Nous avons eu une négociation avec les syndicats sur les consultations longues et complexes. La convention revalorise le tarif de base de la consultation du médecin généraliste de 23 à 25 euros, et celle du médecin spécialiste correspondant de 28 à 30 euros.

Une autre priorité aurait pu être de revaloriser plus fortement les consultations longues et complexes. Cela suppose toutefois d'avoir des instruments de régulation : si on laisse à la libre appréciation du médecin la définition du type de consultation effectuée, l'assurance maladie pourrait se retrouver confrontée à un risque financier non maîtrisable !

Ces pistes doivent être approfondies.

Vous m'avez interrogé sur les 4,1 milliards d'euros d'économies, détaillées dans l'annexe du projet de loi de financement de la sécurité sociale : elles sont ventilées sur une quinzaine de postes. Ce sont les mêmes rubriques d'année en année : optimisation des achats hospitaliers, révision de la liste en sus...

La Puma ne se traduit pas par davantage d'affiliations au régime général. C'est une mesure de simplification pour les assurés, qui n'a pas pour objectif d'augmenter le nombre d'affiliés aux régimes de base. Nous en revenons à la condition historique - la résidence stable et régulière - pour les dépenses de soins. Les règles d'affiliation ne changent pas ; nous simplifions les règles de renouvellement de droits : les affiliations sont dorénavant sans limitation de durée. Auparavant, nous devions vérifier chaque année que tous les affiliés répondaient bien aux conditions d'affiliation liées à leur activité professionnelle. Mise en place, depuis le 1er janvier 2016, cette mesure a d'ailleurs permis de faire baisser de 20 % les appels à nos plates-formes téléphoniques.

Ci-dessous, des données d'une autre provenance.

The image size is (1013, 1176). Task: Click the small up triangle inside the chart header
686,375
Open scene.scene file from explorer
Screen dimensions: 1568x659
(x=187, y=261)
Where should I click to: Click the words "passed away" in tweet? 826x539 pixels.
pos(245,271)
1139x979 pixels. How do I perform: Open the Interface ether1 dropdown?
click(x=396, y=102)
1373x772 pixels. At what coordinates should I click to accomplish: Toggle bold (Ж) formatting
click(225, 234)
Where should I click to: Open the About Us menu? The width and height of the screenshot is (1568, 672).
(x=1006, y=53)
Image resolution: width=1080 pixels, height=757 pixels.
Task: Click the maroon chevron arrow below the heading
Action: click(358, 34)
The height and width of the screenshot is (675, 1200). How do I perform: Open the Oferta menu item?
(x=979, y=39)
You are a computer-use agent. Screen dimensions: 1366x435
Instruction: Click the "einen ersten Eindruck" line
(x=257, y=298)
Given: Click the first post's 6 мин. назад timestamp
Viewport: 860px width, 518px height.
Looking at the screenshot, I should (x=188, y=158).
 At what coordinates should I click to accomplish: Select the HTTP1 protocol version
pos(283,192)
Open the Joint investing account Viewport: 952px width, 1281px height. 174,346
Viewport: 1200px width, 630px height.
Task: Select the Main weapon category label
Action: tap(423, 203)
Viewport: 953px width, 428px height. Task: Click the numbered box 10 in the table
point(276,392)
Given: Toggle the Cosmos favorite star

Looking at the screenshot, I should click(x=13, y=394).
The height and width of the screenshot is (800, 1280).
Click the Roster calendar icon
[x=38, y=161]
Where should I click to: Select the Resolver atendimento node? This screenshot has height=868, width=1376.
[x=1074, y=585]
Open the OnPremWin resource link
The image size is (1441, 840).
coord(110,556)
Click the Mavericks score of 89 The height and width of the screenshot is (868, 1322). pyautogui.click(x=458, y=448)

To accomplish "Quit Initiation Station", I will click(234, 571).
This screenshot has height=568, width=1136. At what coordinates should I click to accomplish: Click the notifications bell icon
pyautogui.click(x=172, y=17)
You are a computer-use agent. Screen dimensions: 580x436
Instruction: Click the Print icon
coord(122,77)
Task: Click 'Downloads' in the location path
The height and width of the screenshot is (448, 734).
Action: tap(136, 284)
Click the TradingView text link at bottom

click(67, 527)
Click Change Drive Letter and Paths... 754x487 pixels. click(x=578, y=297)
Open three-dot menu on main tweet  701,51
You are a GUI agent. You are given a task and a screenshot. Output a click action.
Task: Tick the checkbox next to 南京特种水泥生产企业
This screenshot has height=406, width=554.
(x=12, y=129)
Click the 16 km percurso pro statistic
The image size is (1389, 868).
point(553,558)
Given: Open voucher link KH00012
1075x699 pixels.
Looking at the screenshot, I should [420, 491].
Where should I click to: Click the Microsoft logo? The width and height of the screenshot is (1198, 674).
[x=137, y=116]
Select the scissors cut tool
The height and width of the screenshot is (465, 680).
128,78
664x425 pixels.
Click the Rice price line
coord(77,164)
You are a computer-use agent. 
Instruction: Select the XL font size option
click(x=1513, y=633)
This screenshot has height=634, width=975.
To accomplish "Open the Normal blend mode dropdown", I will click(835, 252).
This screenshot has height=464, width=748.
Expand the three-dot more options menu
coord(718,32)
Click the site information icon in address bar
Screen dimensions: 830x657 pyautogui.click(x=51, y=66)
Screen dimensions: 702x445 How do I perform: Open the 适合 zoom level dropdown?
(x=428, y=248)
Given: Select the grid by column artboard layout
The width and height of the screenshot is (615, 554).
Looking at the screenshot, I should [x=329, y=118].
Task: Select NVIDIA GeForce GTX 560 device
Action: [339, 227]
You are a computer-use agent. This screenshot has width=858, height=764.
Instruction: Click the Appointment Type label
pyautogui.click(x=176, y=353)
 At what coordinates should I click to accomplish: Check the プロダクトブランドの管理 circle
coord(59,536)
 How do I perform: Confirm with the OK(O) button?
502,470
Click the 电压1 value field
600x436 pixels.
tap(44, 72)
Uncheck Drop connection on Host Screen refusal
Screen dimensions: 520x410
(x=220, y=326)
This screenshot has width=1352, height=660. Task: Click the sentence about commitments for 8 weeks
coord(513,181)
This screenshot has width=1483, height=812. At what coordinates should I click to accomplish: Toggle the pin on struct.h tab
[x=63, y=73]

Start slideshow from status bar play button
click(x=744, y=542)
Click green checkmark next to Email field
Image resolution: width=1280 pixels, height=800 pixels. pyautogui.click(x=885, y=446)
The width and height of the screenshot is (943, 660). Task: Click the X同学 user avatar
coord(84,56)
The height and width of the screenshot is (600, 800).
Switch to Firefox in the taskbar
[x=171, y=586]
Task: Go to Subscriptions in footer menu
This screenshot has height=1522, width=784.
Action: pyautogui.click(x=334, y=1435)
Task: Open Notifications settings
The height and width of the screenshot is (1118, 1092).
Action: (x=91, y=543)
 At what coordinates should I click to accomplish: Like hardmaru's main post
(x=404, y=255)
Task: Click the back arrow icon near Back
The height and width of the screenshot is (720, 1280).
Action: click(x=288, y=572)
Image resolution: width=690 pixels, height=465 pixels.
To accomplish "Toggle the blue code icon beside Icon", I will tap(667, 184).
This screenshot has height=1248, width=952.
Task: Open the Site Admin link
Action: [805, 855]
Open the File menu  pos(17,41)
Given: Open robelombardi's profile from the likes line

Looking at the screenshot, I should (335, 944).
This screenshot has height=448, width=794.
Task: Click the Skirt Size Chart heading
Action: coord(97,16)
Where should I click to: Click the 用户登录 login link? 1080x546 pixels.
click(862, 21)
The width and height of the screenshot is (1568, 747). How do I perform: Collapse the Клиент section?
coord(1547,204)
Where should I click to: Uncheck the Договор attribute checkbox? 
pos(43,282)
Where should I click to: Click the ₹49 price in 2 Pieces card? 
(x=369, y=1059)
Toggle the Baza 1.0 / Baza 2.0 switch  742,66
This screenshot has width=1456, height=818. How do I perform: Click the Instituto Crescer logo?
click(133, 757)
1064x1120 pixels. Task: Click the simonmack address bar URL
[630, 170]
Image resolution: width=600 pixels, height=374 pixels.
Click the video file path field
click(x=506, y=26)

En ce qui concerne la régulation de la dépense hospitalière, la loi HPST a confié la gouvernance aux ARS. Ce dispositif est un élément d'efficacité, qui n'est pas sans rapport avec les résultats obtenus en matière d'Ondam. La Cnam a besoin d'une vision globale. Nous avons 2 000 médecins-conseils qui vérifient la pertinence des actes pratiqués dans les hôpitaux. Depuis deux ans, je me suis attaché à développer un mode de travail coopératif avec les ARS, afin que l'assurance maladie puisse être partie prenante aux dialogues de gestion avec les hôpitaux, qui permettent d'avoir une bonne compréhension de la situation. Nous n'en faisions plus partie depuis 2010 ; c'est de nouveau le cas depuis l'année dernière. Nous sommes aussi « cocontractants » avec les ARS pour les contrats passés avec les établissements, notamment pour la promotion de la pertinence des actes.

Sur les génériques, le système allemand est différent du nôtre : le malade paye la différence entre le princeps et le générique. En France, c'est au médecin qu'il appartient de décider de la substitution. L'élément de régulation est l'accès au tiers payant : quand un patient veut le princeps, il doit faire l'avance de fonds. Le taux de médicaments non substituables, en augmentation, s'établit aujourd'hui à 7 %. Les interrogations sur les médicaments génériques que l'on retrouve dans notre pays n'existent pas ailleurs. Selon une enquête datant d'il y a trois ans, la part des génériques dans le volume de médicaments consommés s'élève à 33 % en France, contre 48 % au Royaume-Uni, 51 % en Allemagne et 62 % aux Pays-Bas. Aujourd'hui, le taux dans notre pays doit, selon mes estimations, s'établir à 36 ou 37 %. C'est encourageant, mais ce résultat se situe très en deçà de celui des pays voisins. Cela s'explique par des habitudes de prescription et par une vision du médicament générique qui véhicule encore des a priori. Nous avons lancé une campagne de communication sur les médicaments génériques, que nous avons élaborée avec le Collège de la médecine générale. Un travail de relais doit être fait auprès des médecins et par les médecins. Des marges de progrès sont mobilisables avant de procéder à une révision drastique des modes de remboursement.